Convert the stretch of entries from the line containing "Task: Click the Migrant Surge sticky note" through the line containing "Action: coord(194,166)" into a JSON list of strings, one string per line, omitting blank lines.
####
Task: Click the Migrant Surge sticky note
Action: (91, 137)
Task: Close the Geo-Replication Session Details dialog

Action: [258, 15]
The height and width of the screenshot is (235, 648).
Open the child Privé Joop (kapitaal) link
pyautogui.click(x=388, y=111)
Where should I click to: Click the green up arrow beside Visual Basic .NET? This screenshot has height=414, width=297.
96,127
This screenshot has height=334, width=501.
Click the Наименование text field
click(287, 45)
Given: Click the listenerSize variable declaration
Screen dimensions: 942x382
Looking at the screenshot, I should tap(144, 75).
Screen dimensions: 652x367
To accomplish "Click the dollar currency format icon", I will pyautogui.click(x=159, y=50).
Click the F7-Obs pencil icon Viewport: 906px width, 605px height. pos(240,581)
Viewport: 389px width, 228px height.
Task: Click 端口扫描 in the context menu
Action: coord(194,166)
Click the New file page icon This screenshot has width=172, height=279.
####
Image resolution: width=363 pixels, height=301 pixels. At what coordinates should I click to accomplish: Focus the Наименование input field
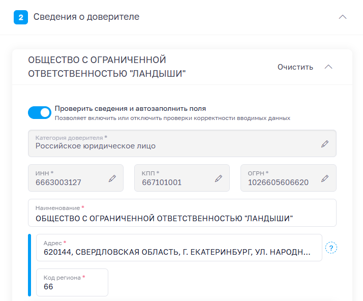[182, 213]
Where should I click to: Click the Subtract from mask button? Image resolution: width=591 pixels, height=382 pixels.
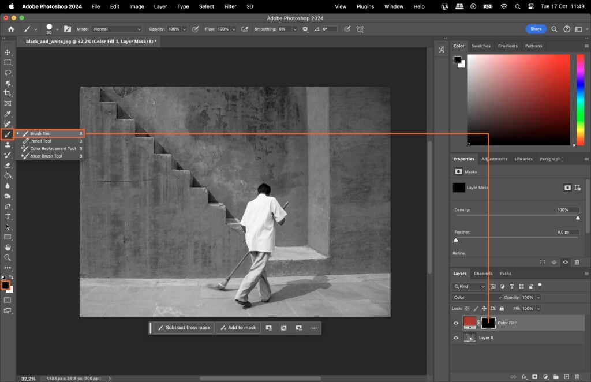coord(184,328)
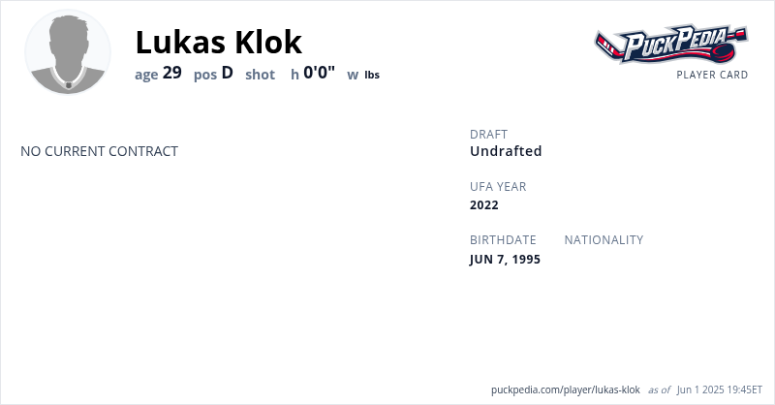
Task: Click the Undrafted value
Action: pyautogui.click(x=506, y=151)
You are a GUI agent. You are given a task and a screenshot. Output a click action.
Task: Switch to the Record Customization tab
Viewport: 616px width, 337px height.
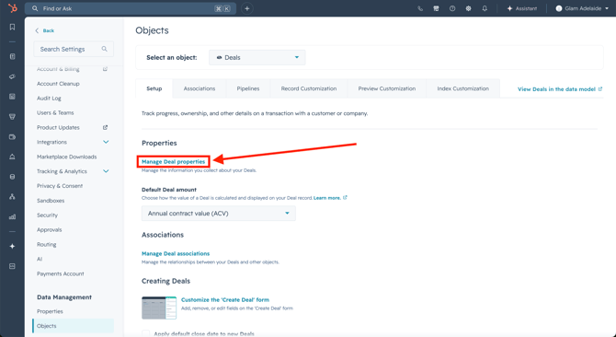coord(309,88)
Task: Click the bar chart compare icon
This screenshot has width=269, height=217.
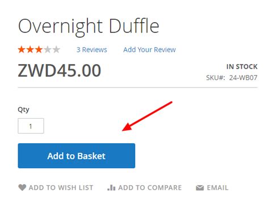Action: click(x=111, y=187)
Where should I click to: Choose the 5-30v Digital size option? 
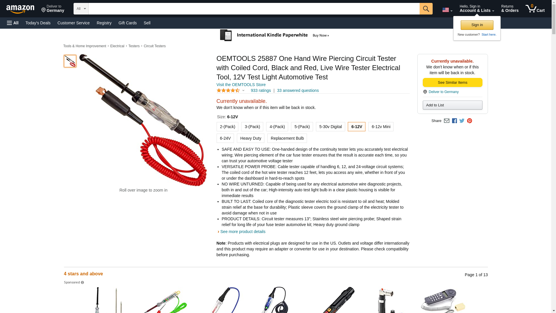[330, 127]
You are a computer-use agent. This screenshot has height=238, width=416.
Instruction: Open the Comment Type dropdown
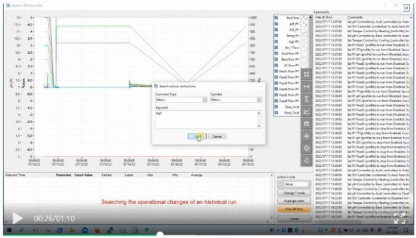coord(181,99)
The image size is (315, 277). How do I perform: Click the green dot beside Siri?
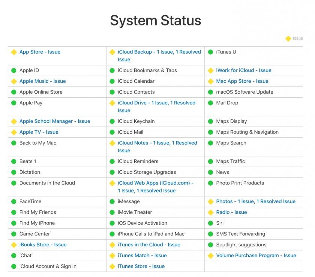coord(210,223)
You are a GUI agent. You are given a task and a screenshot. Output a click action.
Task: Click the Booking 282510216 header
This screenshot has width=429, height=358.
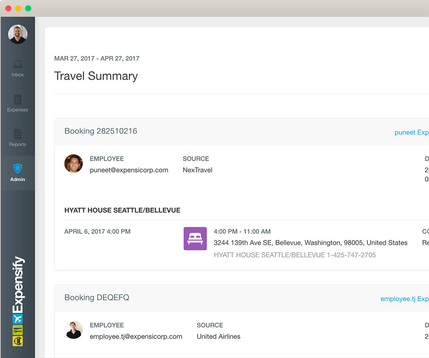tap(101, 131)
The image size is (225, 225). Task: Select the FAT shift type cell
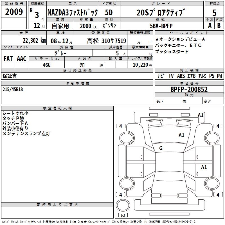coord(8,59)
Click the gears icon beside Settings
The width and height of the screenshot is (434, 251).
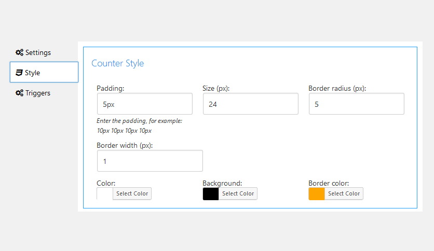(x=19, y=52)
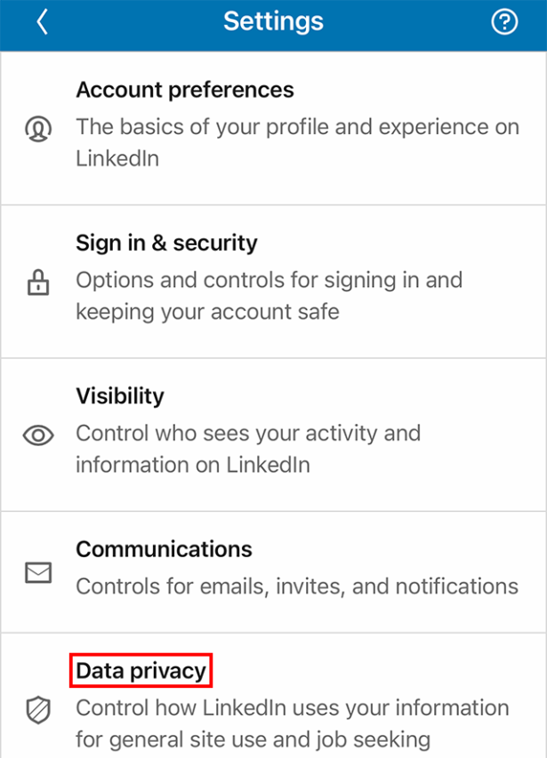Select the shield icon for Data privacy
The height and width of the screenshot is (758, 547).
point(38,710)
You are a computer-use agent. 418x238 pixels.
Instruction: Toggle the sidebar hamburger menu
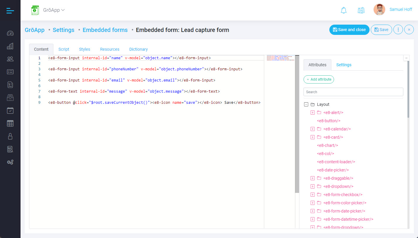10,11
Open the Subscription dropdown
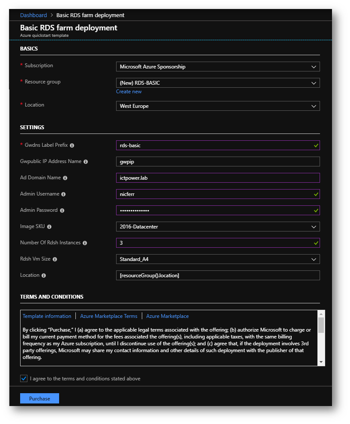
####
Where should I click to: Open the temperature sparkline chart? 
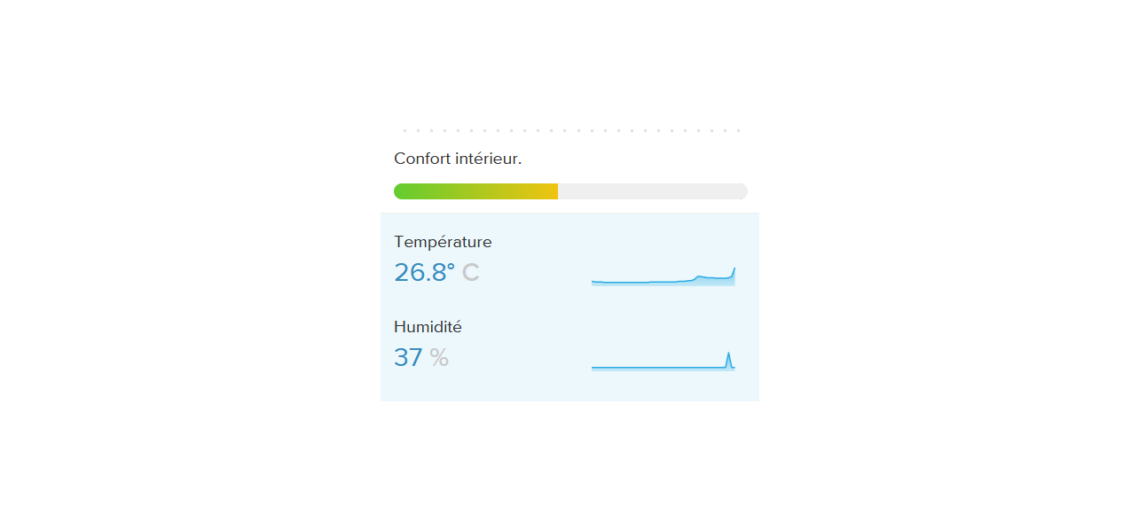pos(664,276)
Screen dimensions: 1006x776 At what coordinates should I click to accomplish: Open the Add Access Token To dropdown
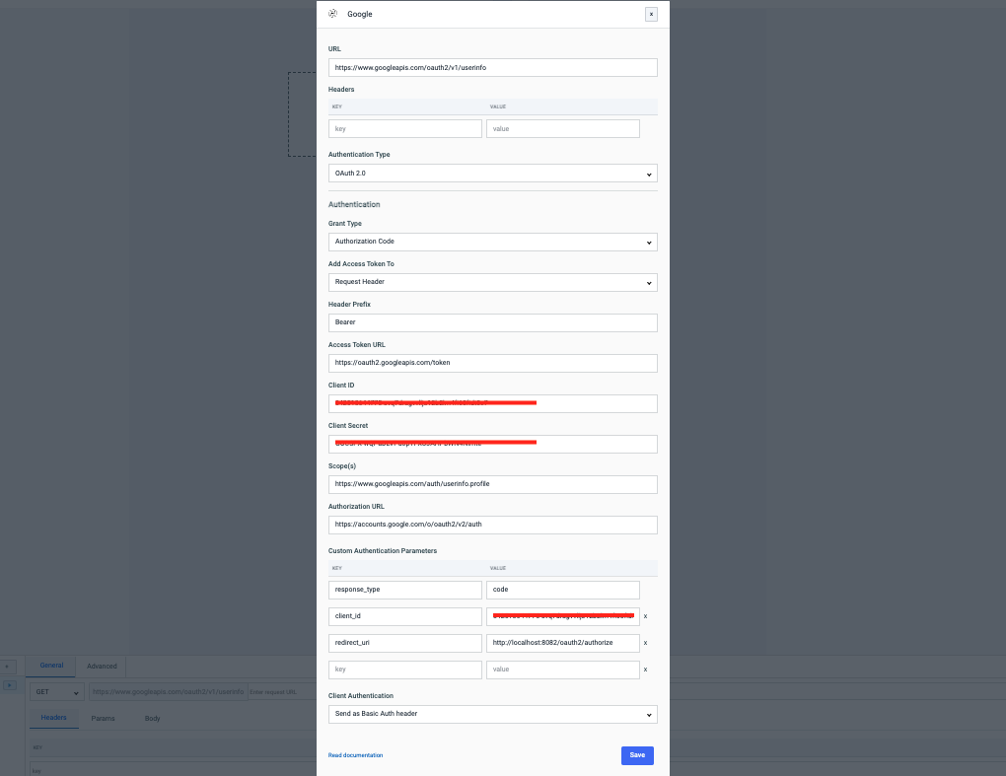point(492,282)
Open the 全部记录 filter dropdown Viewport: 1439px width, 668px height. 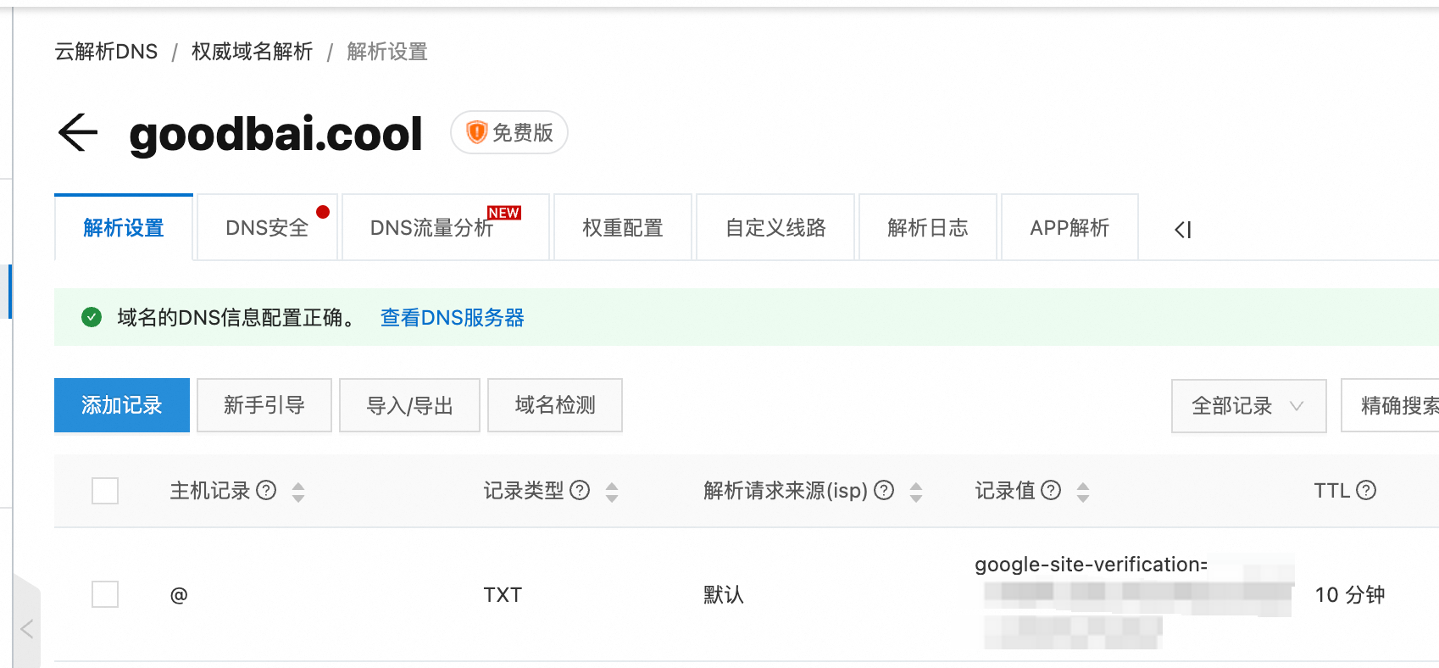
####
== RIGHT ANSWER ==
[
  "Task: Click the Migrant Surge sticky note",
  "Action: (91, 137)",
  "Task: Close the Geo-Replication Session Details dialog",
  "Action: [258, 15]",
  "The height and width of the screenshot is (235, 648).",
  "Open the child Privé Joop (kapitaal) link",
  "pyautogui.click(x=388, y=111)",
  "Where should I click to: Click the green up arrow beside Visual Basic .NET? This screenshot has height=414, width=297.",
  "96,127",
  "This screenshot has height=334, width=501.",
  "Click the Наименование text field",
  "click(287, 45)",
  "Given: Click the listenerSize variable declaration",
  "Screen dimensions: 942x382",
  "Looking at the screenshot, I should tap(144, 75).",
  "Screen dimensions: 652x367",
  "To accomplish \"Click the dollar currency format icon\", I will pyautogui.click(x=159, y=50).",
  "Click the F7-Obs pencil icon Viewport: 906px width, 605px height. pos(240,581)",
  "Viewport: 389px width, 228px height.",
  "Task: Click 端口扫描 in the context menu",
  "Action: coord(194,166)"
]